La fauna surgió de sus escondrijos, y algunos animales corrieron hacia él para descender por el desfiladero. Él había aprendido hacía mucho que las bestias no reconocían nunca su olor como el de un ser humano. Así que tanto podían huir de él como correr a su encuentro. Una de dos, o él no tenía un olor que los animales pudieran detectar… o éstos olían algo salvaje en él, algo más parecido a ellos que a un ser humano, y en su pánico no percibían que era un depredador.

Se hicieron visibles, a lo sumo, como formas oscuras sin forma, pasaron raudos por su lado, cual sombras proyectadas por una lámpara giratoria. Pero él los sintió también con su don psíquico. Varios coyotes desfilaron brincando y un espantado mapache le rozó la pierna; pero él no les echó mano porque quiso evitar las acometidas de colmillos y garras. También estuvieron a su alcance dos veintenas por lo menos de ratones, pero él codiciaba algo más lleno de vida y cargado de sangre.

Intentó apresar lo que tomó por una ardilla y falló pero un momento después cogió por las patas traseras a un conejo. Éste chilló, agitó desesperadamente las patas delanteras, pero él se apoderó también de ellas, no sólo inmovilizando al animal sino también paralizándole de miedo.

Se lo acercó a la cara.

Su piel olía a polvo y almizcle.

Sus ojos enrojecidos relucían de terror.

Podía oír los latidos descompasados del corazón.

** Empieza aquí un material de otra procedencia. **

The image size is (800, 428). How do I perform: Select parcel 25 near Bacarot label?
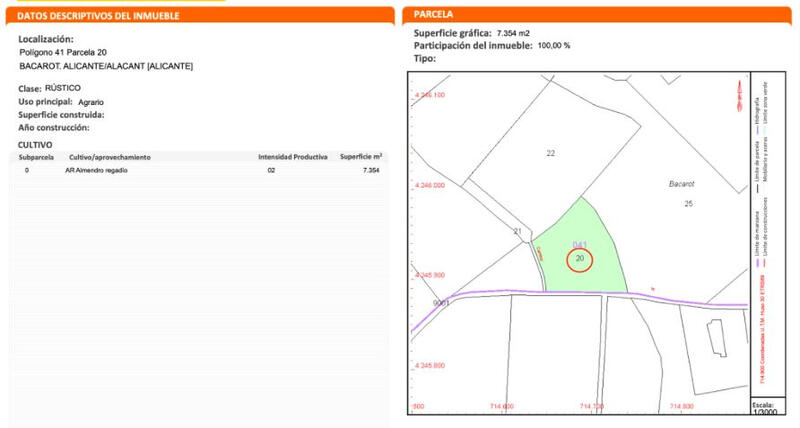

Le echó una dentellada a la garganta. La piel, los tendones y los músculos ofrecieron resistencia a los dientes, pero la sangre fluyó.

El conejo se debatió, no intentando escapar sino expresando resignación ante su destino; fueron espasmos lentos, extrañamente sensuales, casi como si la criatura acogiera gustosa la muerte. Al correr de los años, Candy había observado ese comportamiento en incontables animales pequeños, particularmente entre los conejos, y eso le había emocionado siempre porque le proporcionaba una sensación embriagadora de poder, le hacía sentirse equiparable al zorro y al lobo.

Los espasmos cesaron y el conejo quedó inerte entre sus manos. Aunque todavía estuviera vivo, el animal había reconocido la inminencia de la muerte y pasaba a un cierto tipo de trance en el cual, evidentemente, no sentía dolor. Esto parecía una gracia que Dios confería a las pequeñas presas.

Candy dio otro mordisco a su gaznate, más fuerte esta vez, más profundo, luego mordió de nuevo, y la vida del conejo surtió y burbujeó dentro de su codiciosa boca.

A lo lejos, en otro desfiladero, aulló un coyote. Le contestaron otros de su manada. Un coro de voces siniestras se alzó, decreció y volvió a alzarse, como si los coyotes percibieran que ellos no eran los únicos cazadores en la noche, como si olfatearan el reciente degüello.

Cuando se hubo saciado, Candy arrojó a un lado los despojos.

Su necesidad era todavía grande. Tendría que abrir los depósitos de sangre de más conejos o ardillas para calmar su sed.

Se levantó y se adentró más en el desfiladero, donde la fauna no había sido todavía perturbada por el primer uso de su poder, donde criaturas de muchas especies esperaban dentro de sus madrigueras y cobijos que se las fuera a buscar. La noche era profunda y pródiga.